VISIT: Lucinda Creighton was in Sligo on Tuesday.
VISIT: Lucinda Creighton was in Sligo on Tuesday.

And she believes that the new party will have a realistic chance of having a TD elected in the Sligo-Leitrim constituency in the next election.

The Claremorris, Co. Mayo native was speaking in Sligo on Tuesday, where she met local media as part of a whistlestop visit to the north west.

“Since we made our announcement on Friday we have had an absolutely unbelieveable response from all over the country including from Sligo”, she said.

She told the Sligo Weekender said that some councillors from Sligo had been in touch with her but she said she “wasn’t going to get into names”.

The former Fine Gael minister said they had also been contacted by people who were not councillors, and that was important.

“This is a new political party and we are trying to get people involved who have never been involved before”, she said.

“We are looking for business leaders and there are already some business leaders in Sligo that I have spoken to before Christmas and obviously I will be talking further to them, some who are interested in potentially being candidates and some who would just be involved behind the scenes.”

The now independent TD, who lost the Fine Gael whip after voting against the government’s abortion legislation, said they would now be building an organisational capacity in every county.

++++++

### [USING THE INFORMATION]
[1] Decide whether each statement, (a) through (c), agrees with the article on Lucinda Creighton's Sligo visit. Answer yes or no for each, and quote the words of the article that settle it.
(a) Creighton is a native of Claremorris, Co. Mayo.
(b) Creighton gave the names of the Sligo councillors who had contacted her.
(c) Creighton lost the Fine Gael whip after voting for the government's abortion legislation.
[2] Using the article on Lucinda Creighton's Sligo visit, answer each question.
(a) On what day was Creighton speaking in Sligo?
(b) On what day was the announcement made?
(c) What did Creighton say they would now be building in every county?
[3] Write out the passage of the article on Lucinda Creighton's Sligo visit that runs between "And she believes" and "that was important.", inclusive.
Draw only on the text above.

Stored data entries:
++++++

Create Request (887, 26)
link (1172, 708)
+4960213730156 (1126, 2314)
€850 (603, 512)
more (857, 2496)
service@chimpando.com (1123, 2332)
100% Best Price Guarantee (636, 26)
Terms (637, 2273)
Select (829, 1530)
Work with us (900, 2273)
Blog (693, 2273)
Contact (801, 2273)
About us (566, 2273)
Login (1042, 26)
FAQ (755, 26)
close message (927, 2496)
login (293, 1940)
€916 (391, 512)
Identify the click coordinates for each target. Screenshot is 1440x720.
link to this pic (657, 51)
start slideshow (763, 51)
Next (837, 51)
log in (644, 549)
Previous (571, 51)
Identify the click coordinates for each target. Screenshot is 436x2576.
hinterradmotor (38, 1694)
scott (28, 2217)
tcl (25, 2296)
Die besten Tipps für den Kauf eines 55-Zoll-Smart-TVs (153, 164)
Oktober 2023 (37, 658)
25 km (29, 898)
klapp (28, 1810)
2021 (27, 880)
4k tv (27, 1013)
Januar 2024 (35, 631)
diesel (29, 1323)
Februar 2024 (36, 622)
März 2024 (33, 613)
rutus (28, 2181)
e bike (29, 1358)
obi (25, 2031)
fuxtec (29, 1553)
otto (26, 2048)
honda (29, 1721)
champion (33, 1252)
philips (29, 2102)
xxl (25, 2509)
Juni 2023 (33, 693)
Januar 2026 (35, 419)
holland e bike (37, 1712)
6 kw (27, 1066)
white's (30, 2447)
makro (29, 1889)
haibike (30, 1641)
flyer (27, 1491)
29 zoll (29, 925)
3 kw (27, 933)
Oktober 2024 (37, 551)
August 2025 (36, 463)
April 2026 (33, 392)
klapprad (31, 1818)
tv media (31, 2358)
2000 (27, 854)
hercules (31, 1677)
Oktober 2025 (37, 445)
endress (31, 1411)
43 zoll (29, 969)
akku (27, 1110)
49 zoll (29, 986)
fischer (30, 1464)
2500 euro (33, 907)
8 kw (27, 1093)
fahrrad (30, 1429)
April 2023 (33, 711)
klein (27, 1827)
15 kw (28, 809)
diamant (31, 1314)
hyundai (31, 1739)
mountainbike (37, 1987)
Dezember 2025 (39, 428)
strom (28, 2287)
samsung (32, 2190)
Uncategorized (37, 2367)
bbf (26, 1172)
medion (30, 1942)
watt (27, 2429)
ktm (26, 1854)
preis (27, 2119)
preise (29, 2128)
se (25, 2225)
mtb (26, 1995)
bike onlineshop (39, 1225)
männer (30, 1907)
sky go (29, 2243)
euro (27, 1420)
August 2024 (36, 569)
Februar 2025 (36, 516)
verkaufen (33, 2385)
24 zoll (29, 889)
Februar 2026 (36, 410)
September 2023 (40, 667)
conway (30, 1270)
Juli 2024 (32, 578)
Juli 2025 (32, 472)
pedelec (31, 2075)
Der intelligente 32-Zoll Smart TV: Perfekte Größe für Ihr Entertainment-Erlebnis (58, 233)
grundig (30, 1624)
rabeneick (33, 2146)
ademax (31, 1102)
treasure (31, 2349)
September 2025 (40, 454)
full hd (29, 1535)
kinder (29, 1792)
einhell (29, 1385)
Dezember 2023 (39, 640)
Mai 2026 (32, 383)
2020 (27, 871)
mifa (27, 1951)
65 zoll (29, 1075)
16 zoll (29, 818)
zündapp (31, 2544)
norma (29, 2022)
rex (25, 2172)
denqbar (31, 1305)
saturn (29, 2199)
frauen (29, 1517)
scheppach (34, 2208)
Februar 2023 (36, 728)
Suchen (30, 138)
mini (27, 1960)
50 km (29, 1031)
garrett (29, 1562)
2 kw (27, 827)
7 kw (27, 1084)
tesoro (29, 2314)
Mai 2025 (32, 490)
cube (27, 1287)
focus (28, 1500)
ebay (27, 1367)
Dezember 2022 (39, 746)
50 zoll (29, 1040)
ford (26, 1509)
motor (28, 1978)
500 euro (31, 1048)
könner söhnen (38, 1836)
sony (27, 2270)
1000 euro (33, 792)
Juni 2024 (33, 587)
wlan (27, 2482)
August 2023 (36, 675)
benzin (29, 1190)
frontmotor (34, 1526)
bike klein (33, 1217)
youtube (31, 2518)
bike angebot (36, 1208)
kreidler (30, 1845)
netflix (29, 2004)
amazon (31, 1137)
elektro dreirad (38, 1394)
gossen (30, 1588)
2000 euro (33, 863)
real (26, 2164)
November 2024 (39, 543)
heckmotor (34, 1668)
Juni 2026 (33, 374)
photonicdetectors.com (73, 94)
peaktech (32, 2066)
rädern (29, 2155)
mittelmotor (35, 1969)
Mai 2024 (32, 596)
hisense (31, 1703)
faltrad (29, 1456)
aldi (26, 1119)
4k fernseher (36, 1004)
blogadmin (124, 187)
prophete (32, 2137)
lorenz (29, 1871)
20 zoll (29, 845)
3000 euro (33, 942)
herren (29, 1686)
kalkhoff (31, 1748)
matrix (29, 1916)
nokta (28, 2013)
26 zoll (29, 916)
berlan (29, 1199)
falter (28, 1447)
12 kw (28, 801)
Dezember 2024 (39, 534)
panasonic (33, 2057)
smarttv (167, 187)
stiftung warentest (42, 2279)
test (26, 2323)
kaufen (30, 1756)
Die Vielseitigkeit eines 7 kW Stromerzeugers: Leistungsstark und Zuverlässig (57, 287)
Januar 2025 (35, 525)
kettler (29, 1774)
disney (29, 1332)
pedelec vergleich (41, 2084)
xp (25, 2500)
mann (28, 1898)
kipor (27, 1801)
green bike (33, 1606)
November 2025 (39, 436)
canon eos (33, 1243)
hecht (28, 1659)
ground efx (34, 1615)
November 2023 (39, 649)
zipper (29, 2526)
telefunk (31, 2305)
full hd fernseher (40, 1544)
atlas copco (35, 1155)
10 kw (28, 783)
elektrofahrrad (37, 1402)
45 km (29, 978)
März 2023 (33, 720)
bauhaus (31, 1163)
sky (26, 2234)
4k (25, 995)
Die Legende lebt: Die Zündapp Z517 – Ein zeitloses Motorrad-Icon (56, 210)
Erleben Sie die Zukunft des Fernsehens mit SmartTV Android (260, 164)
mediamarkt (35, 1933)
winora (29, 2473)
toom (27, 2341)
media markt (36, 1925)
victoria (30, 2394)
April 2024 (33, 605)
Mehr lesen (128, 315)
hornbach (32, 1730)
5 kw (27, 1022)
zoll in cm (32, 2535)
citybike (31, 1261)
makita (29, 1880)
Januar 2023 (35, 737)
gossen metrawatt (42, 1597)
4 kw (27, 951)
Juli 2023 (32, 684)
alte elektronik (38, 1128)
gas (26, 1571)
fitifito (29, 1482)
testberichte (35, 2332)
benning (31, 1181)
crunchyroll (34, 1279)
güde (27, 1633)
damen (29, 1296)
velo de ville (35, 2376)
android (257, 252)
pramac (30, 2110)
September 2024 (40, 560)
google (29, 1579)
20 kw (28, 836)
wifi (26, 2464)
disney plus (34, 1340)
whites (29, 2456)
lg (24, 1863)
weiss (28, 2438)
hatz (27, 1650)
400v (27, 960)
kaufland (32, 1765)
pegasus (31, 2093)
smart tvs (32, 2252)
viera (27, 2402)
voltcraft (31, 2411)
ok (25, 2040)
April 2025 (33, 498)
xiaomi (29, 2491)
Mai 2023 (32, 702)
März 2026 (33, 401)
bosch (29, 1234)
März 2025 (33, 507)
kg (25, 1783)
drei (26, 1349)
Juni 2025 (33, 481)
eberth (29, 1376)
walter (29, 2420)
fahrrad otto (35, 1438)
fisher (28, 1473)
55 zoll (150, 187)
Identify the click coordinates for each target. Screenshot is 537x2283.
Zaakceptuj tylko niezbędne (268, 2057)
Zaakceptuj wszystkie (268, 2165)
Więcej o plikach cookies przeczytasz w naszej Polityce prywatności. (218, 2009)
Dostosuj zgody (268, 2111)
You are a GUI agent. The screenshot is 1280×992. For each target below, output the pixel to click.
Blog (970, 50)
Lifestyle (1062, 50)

++++++

### [OUTPUTS BY TASK]
[1]
(a) Yes: "The Claremorris, Co. Mayo native"
(b) No: "wasn’t going to get into names"
(c) No: "lost the Fine Gael whip after voting against the government’s abortion legislation"

[2]
(a) Tuesday
(b) Friday
(c) An organisational capacity

[3]
And she believes that the new party will have a realistic chance of having a TD elected in the Sligo-Leitrim constituency in the next election.

The Claremorris, Co. Mayo native was speaking in Sligo on Tuesday, where she met local media as part of a whistlestop visit to the north west.

“Since we made our announcement on Friday we have had an absolutely unbelieveable response from all over the country including from Sligo”, she said.

She told the Sligo Weekender said that some councillors from Sligo had been in touch with her but she said she “wasn’t going to get into names”.

The former Fine Gael minister said they had also been contacted by people who were not councillors, and that was important.